Brano scelto -
I 10 comandamenti di Casaleggio traditi dagli adepti

A mettere in fila le promesse disattese, bistrattate o più semplicemente dimenticate esce fuori un decalogo. Sono i “dieci comandamenti traditi” dal Movimento. Perché tanto è cambiato, rispetto all’ortodossia fondativa di Gianroberto Casaleggio. E tantissimo è destinato a cambiare, con l’avvento dei rampanti capitanati da Luigi Di Maio. «Che fine ha fatto la Rete? – domanda il professor Paolo Becchi, a lungo ideologo dei cinquestelle -E che cosa c’entra il direttorio? Le idee di Gianroberto non si concretizzeranno mai, lo spirito delle origini è stato tradito. Assomigliano a un partito».
Il direttorio: ovvero, un partito
Il muro di Berlino del Movimento crolla il 28 novembre 2014. Il guru è già malato, lo schiaffo delle Europee fa il resto. La Casaleggio associati inventa il direttorio e cancella la regola aurea del non statuto, che recita: «Il M5S non è un partito politico. Vuole realizzare uno scambio di opinioni e confronto democratico senza la mediazione di organismi direttivi o rappresentativi». Finisce con un direttivo, imposto da Milano con una lista bloccata. Nulla sarà più come prima.
Francescani a 10 mila euro al mese
«Ci dimezzeremo lo stipendio», fu la promessa, «saremo francescani». Tutto, in realtà, si regge su un immenso equivoco lessicale. I parlamentari cinquestelle trattengono 2.500 dei 5 mila euro della paga base, ma possono contare su altri 3.500 euro di diaria, più i rimborsi. E la cifra lievita. Un calcolo su un campione casuale l’ha fatto il Foglio: la spesa media mensile è passata dai 5.600 euro del 2013 ai 7 mila del 2015. Con la paga base, il totale sfora i 10 mila. Reggerà in campagna elettorale la svolta “francescana”?
I buchi nella Rete
«Noi siamo quelli della Rete – ripete Grillo – noi parliamo ai cittadini senza mediazioni». Sempre meno, o meglio: con minor interazione rispetto al passato. I commenti sul blog si riducono. E la piattaforma dove gli iscritti formulano le leggi sembra un deserto.

Dati forniti -
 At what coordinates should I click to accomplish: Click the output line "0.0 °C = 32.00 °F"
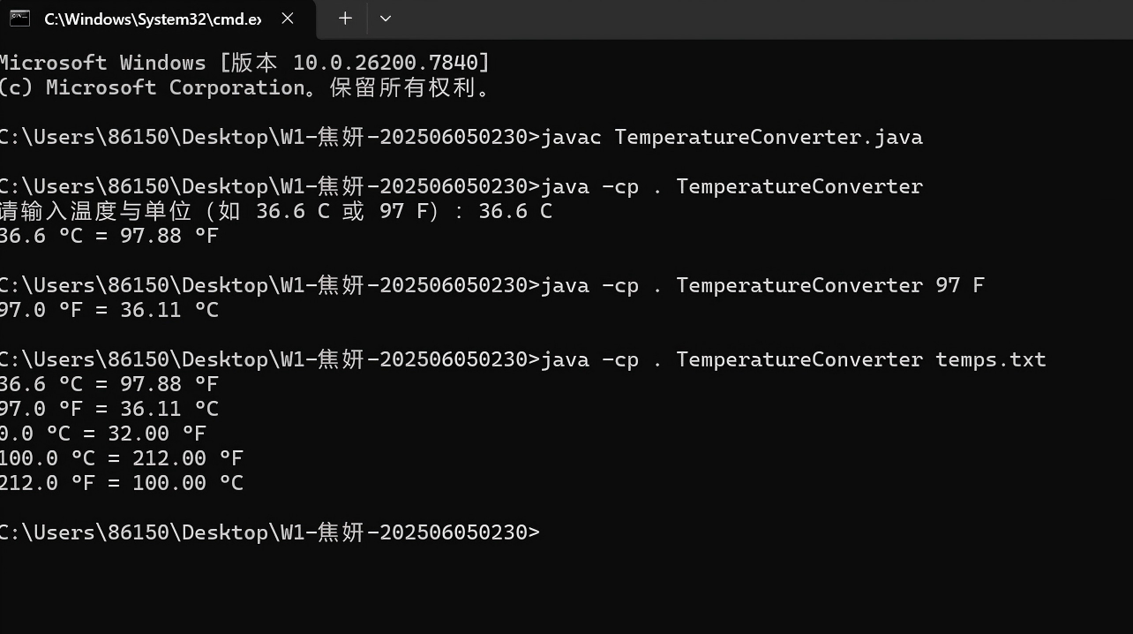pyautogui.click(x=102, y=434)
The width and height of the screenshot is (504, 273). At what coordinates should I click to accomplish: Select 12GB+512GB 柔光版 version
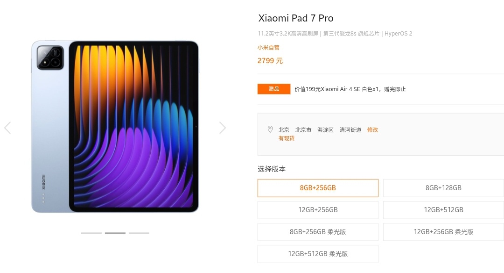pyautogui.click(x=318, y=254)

Cosa farai -
- A) Elenca i titoletti delle sezioni presenti nell'articolo sui dieci comandamenti di Casaleggio, senza contare il titolo principale.
- B) Riproduci senza modifiche il passo dell'articolo sui dieci comandamenti di Casaleggio che comincia con "I buchi nella" e termina con "sembra un deserto.".
- C) Prosegui l'articolo sui dieci comandamenti di Casaleggio a partire dal punto in cui si interrompe.

Risposte ai compiti -
- A)
- Il direttorio: ovvero, un partito
- Francescani a 10 mila euro al mese
- I buchi nella Rete

- B)
I buchi nella Rete
«Noi siamo quelli della Rete – ripete Grillo – noi parliamo ai cittadini senza mediazioni». Sempre meno, o meglio: con minor interazione rispetto al passato. I commenti sul blog si riducono. E la piattaforma dove gli iscritti formulano le leggi sembra un deserto.

- C)
La tv è morta
«La tv è morta da un pezzo, gli unici a non saperlo sono quelli che ci vanno. Un mondo senza Minzolini, Vespa, Fazio, nel quale il caravanserraglio dei politici svanirebbe». (Beppe Grillo, 2010). Quattro anni dopo, il leader sprofonda sulle poltroncine di Porta a Porta. È la fine della grande scomunica. Da lì in poi, è caccia grossa per assicurarsi un grillino in trasmissione.
Niente talk, viva i talk
Chissà cosa direbbe il senatore Marino Mastrangeli, buttato fuori nel 2013 per aver violato il codice di comportamento: «Evitare la partecipazione ai talk show televisivi». Tre anni dopo, i cinquestelle affollano i palinsesti. «All’inizio dovevamo imparare – è la linea di Alessandro Di Battista – oggi sappiamo far passare il messaggio».
Il brutto della diretta
«Avevamo iniziato con le dirette, siamo finiti a guardare quelle del Pd...», si arrovella Becchi. Alzi la mano chi non ricorda la novità dello streaming. Dura poco, troppi litigi. Si spengono le telecamere e i veri summit sono ospitati dalla Casaleggio associati.
Liste, un rebus
Recita il non statuto: «Pubbliche, trasparenti e non mediate saranno le discussioni inerenti alle candidature». Le liste per le amministrative, in realtà, rasentano il caos. Il problema? Un meccanismo contorto che consente il voto online solo ai Comuni più grandi, gli altri si arrangino. E allora i meet up si scontrano e gli iscritti litigano. Anche perché il simbolo lo concede Milano, oppure lo nega: è finita così a Salerno, Rimini, Ravenna.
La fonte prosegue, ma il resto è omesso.